За поворотом замаячило размытое пятно света от фары мотоцикла. Мы посторонились, но мотоциклист вдруг резко затормозил, чуть не задев нас коляской. Это был Сергей.

– И далеко вы направляетесь? – спросил он.

– Сергей, я не вернусь. Понимаешь, ни за что не вернусь... Там с Наташенькой соседка...

– Понимаю... А чего тут не понять?

– Сергей, – сказал я. – Это случилось, и ты тут ничего не изменишь.

– Что-нибудь осталось выпить? – спросил Сергей.

– Осталось...

– Пойдемте, выпьем по этому поводу.

– Нет, Сергей.

– Ну что ж! Идите к черту... Наташку не оставишь?

– Нет.

Он дал газ и рванул с места.

– Не больно? – спросила Нина, дотрагиваясь до разорванного рукава.

– Нет. Все в порядке.
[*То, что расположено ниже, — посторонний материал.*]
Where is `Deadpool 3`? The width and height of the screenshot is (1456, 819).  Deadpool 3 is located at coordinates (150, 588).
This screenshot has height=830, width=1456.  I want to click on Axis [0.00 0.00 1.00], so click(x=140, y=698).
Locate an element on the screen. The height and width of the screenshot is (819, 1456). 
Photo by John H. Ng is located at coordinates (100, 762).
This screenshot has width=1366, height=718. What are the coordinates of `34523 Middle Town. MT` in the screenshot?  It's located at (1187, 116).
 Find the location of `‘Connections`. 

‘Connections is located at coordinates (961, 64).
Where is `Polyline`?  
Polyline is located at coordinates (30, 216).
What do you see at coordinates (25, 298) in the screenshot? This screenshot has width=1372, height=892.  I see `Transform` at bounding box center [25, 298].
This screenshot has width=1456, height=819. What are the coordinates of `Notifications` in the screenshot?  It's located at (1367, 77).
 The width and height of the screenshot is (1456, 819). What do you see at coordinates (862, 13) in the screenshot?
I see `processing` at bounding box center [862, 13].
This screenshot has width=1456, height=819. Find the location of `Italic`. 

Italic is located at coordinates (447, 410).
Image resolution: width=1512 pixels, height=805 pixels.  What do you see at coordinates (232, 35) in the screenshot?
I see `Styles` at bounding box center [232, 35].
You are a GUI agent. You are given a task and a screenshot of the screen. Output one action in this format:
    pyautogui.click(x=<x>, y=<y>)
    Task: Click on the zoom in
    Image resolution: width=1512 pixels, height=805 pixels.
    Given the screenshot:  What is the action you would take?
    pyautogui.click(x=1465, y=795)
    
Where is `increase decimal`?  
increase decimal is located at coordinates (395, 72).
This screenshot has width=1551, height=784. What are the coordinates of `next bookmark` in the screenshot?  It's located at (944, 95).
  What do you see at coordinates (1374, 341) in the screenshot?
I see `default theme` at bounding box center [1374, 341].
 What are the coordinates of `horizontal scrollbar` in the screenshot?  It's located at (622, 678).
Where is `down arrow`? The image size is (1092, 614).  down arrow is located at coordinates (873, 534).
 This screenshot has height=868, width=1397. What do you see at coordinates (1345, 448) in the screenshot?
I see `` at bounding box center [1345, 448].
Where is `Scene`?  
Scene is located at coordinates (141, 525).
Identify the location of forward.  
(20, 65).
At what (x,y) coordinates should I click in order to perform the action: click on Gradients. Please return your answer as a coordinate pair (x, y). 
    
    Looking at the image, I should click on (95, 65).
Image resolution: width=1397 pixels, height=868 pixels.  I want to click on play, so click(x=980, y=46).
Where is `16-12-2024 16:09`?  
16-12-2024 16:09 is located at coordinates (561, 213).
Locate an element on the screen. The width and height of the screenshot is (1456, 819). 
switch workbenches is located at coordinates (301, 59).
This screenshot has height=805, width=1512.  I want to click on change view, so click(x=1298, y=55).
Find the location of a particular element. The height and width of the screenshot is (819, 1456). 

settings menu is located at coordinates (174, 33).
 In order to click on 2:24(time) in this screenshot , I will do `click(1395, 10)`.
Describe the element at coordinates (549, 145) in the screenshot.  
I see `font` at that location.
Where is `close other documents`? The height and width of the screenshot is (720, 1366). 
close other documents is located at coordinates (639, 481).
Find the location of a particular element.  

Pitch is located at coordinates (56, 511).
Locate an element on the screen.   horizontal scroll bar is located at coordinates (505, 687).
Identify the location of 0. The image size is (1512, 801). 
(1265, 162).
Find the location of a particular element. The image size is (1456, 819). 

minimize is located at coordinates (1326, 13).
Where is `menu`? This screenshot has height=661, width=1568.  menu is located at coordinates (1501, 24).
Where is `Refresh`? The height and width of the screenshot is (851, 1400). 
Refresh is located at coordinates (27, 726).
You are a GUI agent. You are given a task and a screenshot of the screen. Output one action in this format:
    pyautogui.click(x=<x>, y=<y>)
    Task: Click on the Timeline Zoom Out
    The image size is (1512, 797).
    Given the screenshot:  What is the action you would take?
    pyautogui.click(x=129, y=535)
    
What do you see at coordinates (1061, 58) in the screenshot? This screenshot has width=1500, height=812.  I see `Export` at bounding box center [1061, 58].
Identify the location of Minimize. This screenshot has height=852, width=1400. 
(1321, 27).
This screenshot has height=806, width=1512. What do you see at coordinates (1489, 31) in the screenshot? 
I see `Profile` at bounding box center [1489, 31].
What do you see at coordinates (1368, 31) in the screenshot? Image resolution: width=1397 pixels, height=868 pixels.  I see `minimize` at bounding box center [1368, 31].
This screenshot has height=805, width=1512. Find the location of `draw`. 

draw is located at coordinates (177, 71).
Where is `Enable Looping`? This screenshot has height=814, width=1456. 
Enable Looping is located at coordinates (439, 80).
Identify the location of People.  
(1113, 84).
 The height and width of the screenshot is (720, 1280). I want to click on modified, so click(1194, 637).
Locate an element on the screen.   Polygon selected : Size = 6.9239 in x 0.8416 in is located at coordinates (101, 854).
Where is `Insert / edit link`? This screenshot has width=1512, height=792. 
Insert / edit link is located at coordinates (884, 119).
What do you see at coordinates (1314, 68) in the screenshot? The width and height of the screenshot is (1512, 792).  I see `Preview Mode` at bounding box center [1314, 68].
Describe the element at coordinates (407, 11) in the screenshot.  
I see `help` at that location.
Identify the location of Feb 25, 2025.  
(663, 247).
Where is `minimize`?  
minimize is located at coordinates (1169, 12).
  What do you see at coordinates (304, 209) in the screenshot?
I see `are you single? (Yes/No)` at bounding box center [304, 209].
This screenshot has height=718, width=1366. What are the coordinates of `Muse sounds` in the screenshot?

А тебе? – Я дотронулся до ее щеки.

– Нет, – она покачала головой.

...А вы хотели видеть счастливого человека. В чем же ошибка эксперимента, товарищ Карминский?

– Господи, – сказала Алла. – Надо же сначала узнать, в чем счастье, а потом экспериментировать.

– План задавил. Некогда узнавать, – ответил Карминский.

– Счастье – это чепуха! – сказал Сергей. – Не верю.

– Да, да, – встрепенулся Карминский. – А действительно, в чем счастье с научной точки зрения?